(Saved data entries)
_ _ _ _ _

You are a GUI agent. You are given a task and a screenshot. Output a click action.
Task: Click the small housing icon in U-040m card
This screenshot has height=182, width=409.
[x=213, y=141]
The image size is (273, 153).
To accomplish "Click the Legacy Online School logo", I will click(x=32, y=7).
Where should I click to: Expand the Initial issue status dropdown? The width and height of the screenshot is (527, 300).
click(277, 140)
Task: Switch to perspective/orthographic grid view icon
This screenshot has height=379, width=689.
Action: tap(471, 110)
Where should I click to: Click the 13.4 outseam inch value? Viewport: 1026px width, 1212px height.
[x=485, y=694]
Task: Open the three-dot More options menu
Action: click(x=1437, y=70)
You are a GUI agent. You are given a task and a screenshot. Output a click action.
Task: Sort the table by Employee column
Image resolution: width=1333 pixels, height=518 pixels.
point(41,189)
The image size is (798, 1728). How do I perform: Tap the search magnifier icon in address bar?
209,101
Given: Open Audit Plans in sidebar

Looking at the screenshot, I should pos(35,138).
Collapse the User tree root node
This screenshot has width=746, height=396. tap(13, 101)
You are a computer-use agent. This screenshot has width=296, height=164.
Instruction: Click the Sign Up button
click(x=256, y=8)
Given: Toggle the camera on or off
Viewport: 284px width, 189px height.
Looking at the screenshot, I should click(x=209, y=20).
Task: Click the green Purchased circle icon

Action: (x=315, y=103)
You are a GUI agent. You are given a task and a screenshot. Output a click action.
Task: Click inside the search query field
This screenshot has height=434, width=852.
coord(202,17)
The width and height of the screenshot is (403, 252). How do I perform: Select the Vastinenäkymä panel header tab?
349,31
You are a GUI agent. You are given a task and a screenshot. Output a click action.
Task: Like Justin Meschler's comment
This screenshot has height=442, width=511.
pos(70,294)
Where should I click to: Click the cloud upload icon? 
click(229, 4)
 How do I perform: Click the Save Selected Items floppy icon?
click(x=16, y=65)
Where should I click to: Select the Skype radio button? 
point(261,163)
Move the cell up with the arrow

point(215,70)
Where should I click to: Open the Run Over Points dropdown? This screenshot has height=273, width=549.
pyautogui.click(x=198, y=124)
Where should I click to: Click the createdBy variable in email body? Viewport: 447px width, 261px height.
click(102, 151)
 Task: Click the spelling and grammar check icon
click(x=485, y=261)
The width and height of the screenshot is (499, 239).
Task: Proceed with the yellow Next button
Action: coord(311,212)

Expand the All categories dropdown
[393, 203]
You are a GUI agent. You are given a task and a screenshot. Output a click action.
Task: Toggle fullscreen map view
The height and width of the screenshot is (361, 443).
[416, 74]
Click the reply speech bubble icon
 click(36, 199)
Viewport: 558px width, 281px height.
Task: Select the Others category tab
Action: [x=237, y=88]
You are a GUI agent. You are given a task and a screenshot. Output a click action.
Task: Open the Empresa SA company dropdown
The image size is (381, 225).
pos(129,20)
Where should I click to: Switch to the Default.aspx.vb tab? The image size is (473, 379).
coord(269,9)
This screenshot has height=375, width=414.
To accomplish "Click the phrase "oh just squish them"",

_ _ _ _ _

Directions —
Produce a word-for-word restatement of all the records.

Answer to this exercise —
You are a GUI agent. You are given a task and a screenshot. Output a click action.
Task: Click the small housing icon in U-040m card
This screenshot has height=182, width=409.
[x=213, y=141]
The image size is (273, 153).
To accomplish "Click the Legacy Online School logo", I will click(x=32, y=7).
Where should I click to: Expand the Initial issue status dropdown? The width and height of the screenshot is (527, 300).
click(277, 140)
Task: Switch to perspective/orthographic grid view icon
This screenshot has height=379, width=689.
Action: tap(471, 110)
Where should I click to: Click the 13.4 outseam inch value? Viewport: 1026px width, 1212px height.
[x=485, y=694]
Task: Open the three-dot More options menu
Action: click(x=1437, y=70)
You are a GUI agent. You are given a task and a screenshot. Output a click action.
Task: Sort the table by Employee column
Image resolution: width=1333 pixels, height=518 pixels.
point(41,189)
The image size is (798, 1728). How do I perform: Tap the search magnifier icon in address bar?
209,101
Given: Open Audit Plans in sidebar

Looking at the screenshot, I should pos(35,138).
Collapse the User tree root node
This screenshot has width=746, height=396. tap(13, 101)
You are a computer-use agent. This screenshot has width=296, height=164.
Instruction: Click the Sign Up button
click(x=256, y=8)
Given: Toggle the camera on or off
Viewport: 284px width, 189px height.
Looking at the screenshot, I should click(x=209, y=20).
Task: Click the green Purchased circle icon

Action: (x=315, y=103)
You are a GUI agent. You are given a task and a screenshot. Output a click action.
Task: Click inside the search query field
This screenshot has height=434, width=852.
coord(202,17)
The width and height of the screenshot is (403, 252). How do I perform: Select the Vastinenäkymä panel header tab?
349,31
You are a GUI agent. You are given a task and a screenshot. Output a click action.
Task: Like Justin Meschler's comment
This screenshot has height=442, width=511.
pos(70,294)
Where should I click to: Click the cloud upload icon? 
click(229, 4)
 How do I perform: Click the Save Selected Items floppy icon?
click(x=16, y=65)
Where should I click to: Select the Skype radio button? 
point(261,163)
Move the cell up with the arrow

point(215,70)
Where should I click to: Open the Run Over Points dropdown? This screenshot has height=273, width=549.
pyautogui.click(x=198, y=124)
Where should I click to: Click the createdBy variable in email body? Viewport: 447px width, 261px height.
click(102, 151)
 Task: Click the spelling and grammar check icon
click(x=485, y=261)
The width and height of the screenshot is (499, 239).
Task: Proceed with the yellow Next button
Action: coord(311,212)

Expand the All categories dropdown
[393, 203]
You are a GUI agent. You are given a task and a screenshot. Output a click action.
Task: Toggle fullscreen map view
The height and width of the screenshot is (361, 443).
[416, 74]
Click the reply speech bubble icon
 click(36, 199)
Viewport: 558px width, 281px height.
Task: Select the Others category tab
Action: [x=237, y=88]
You are a GUI agent. You are given a task and a screenshot. Output a click action.
Task: Open the Empresa SA company dropdown
The image size is (381, 225).
pos(129,20)
Where should I click to: Switch to the Default.aspx.vb tab? The image size is (473, 379).
coord(269,9)
This screenshot has height=375, width=414.
To accomplish "Click the phrase "oh just squish them"",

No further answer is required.